**TASK DIRECTIONS**
Please copy out the records that follow exactly as they stand.

**GIVEN RECORDS**
----------------

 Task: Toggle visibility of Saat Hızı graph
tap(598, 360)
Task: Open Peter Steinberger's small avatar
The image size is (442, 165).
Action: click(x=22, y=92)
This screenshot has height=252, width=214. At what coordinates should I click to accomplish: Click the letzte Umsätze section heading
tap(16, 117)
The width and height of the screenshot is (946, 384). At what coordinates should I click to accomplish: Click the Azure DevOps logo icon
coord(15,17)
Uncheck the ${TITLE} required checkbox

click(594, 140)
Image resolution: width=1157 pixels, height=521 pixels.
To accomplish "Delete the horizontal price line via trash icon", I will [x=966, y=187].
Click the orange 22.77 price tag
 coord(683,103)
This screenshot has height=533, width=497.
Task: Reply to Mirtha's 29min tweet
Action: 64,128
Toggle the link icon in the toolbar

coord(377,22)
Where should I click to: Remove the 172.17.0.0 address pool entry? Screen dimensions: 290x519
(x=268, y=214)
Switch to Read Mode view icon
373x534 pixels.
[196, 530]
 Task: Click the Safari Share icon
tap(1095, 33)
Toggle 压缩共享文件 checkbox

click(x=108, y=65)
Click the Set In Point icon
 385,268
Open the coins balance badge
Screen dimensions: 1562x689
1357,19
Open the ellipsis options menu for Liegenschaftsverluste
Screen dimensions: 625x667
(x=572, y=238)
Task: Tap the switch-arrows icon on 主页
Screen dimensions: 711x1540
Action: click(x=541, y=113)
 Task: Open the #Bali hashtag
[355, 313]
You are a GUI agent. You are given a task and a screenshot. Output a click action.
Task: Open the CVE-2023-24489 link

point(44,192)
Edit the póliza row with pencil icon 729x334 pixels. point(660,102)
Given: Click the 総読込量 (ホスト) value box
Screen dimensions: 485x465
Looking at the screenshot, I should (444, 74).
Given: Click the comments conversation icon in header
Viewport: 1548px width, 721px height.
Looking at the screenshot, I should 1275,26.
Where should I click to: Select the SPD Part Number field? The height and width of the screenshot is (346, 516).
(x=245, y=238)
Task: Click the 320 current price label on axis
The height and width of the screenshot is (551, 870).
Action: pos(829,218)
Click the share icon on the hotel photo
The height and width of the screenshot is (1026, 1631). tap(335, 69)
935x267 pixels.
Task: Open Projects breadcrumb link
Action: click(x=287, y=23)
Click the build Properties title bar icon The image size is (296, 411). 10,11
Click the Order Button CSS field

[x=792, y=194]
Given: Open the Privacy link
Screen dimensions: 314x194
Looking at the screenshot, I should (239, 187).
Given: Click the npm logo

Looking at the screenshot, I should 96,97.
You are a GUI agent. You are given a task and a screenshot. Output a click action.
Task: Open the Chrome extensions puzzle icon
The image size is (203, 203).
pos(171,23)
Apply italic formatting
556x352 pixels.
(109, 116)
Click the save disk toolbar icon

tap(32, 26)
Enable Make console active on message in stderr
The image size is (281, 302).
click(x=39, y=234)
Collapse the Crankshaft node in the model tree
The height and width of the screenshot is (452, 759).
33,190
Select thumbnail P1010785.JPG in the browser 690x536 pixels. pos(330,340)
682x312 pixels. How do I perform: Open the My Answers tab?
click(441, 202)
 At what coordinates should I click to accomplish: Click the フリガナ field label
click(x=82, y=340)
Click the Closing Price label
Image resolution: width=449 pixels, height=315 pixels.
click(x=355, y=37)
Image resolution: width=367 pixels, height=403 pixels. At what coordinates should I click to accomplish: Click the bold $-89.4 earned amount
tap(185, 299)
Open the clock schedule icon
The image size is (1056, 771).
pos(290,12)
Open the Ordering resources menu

----------------

**ANSWER BELOW**
 Task: Toggle visibility of Saat Hızı graph
tap(598, 360)
Task: Open Peter Steinberger's small avatar
The image size is (442, 165).
Action: click(x=22, y=92)
This screenshot has height=252, width=214. At what coordinates should I click to accomplish: Click the letzte Umsätze section heading
tap(16, 117)
The width and height of the screenshot is (946, 384). At what coordinates should I click to accomplish: Click the Azure DevOps logo icon
coord(15,17)
Uncheck the ${TITLE} required checkbox

click(594, 140)
Image resolution: width=1157 pixels, height=521 pixels.
To accomplish "Delete the horizontal price line via trash icon", I will [x=966, y=187].
Click the orange 22.77 price tag
 coord(683,103)
This screenshot has height=533, width=497.
Task: Reply to Mirtha's 29min tweet
Action: 64,128
Toggle the link icon in the toolbar

coord(377,22)
Where should I click to: Remove the 172.17.0.0 address pool entry? Screen dimensions: 290x519
(x=268, y=214)
Switch to Read Mode view icon
373x534 pixels.
[196, 530]
 Task: Click the Safari Share icon
tap(1095, 33)
Toggle 压缩共享文件 checkbox

click(x=108, y=65)
Click the Set In Point icon
 385,268
Open the coins balance badge
Screen dimensions: 1562x689
1357,19
Open the ellipsis options menu for Liegenschaftsverluste
Screen dimensions: 625x667
(x=572, y=238)
Task: Tap the switch-arrows icon on 主页
Screen dimensions: 711x1540
Action: click(x=541, y=113)
 Task: Open the #Bali hashtag
[355, 313]
You are a GUI agent. You are given a task and a screenshot. Output a click action.
Task: Open the CVE-2023-24489 link

point(44,192)
Edit the póliza row with pencil icon 729x334 pixels. point(660,102)
Given: Click the 総読込量 (ホスト) value box
Screen dimensions: 485x465
Looking at the screenshot, I should (444, 74).
Given: Click the comments conversation icon in header
Viewport: 1548px width, 721px height.
Looking at the screenshot, I should 1275,26.
Where should I click to: Select the SPD Part Number field? The height and width of the screenshot is (346, 516).
(x=245, y=238)
Task: Click the 320 current price label on axis
The height and width of the screenshot is (551, 870).
Action: pos(829,218)
Click the share icon on the hotel photo
The height and width of the screenshot is (1026, 1631). tap(335, 69)
935x267 pixels.
Task: Open Projects breadcrumb link
Action: click(x=287, y=23)
Click the build Properties title bar icon The image size is (296, 411). 10,11
Click the Order Button CSS field

[x=792, y=194]
Given: Open the Privacy link
Screen dimensions: 314x194
Looking at the screenshot, I should (239, 187).
Given: Click the npm logo

Looking at the screenshot, I should 96,97.
You are a GUI agent. You are given a task and a screenshot. Output a click action.
Task: Open the Chrome extensions puzzle icon
The image size is (203, 203).
pos(171,23)
Apply italic formatting
556x352 pixels.
(109, 116)
Click the save disk toolbar icon

tap(32, 26)
Enable Make console active on message in stderr
The image size is (281, 302).
click(x=39, y=234)
Collapse the Crankshaft node in the model tree
The height and width of the screenshot is (452, 759).
33,190
Select thumbnail P1010785.JPG in the browser 690x536 pixels. pos(330,340)
682x312 pixels. How do I perform: Open the My Answers tab?
click(441, 202)
 At what coordinates should I click to accomplish: Click the フリガナ field label
click(x=82, y=340)
Click the Closing Price label
Image resolution: width=449 pixels, height=315 pixels.
click(x=355, y=37)
Image resolution: width=367 pixels, height=403 pixels. At what coordinates should I click to accomplish: Click the bold $-89.4 earned amount
tap(185, 299)
Open the clock schedule icon
The image size is (1056, 771).
pos(290,12)
Open the Ordering resources menu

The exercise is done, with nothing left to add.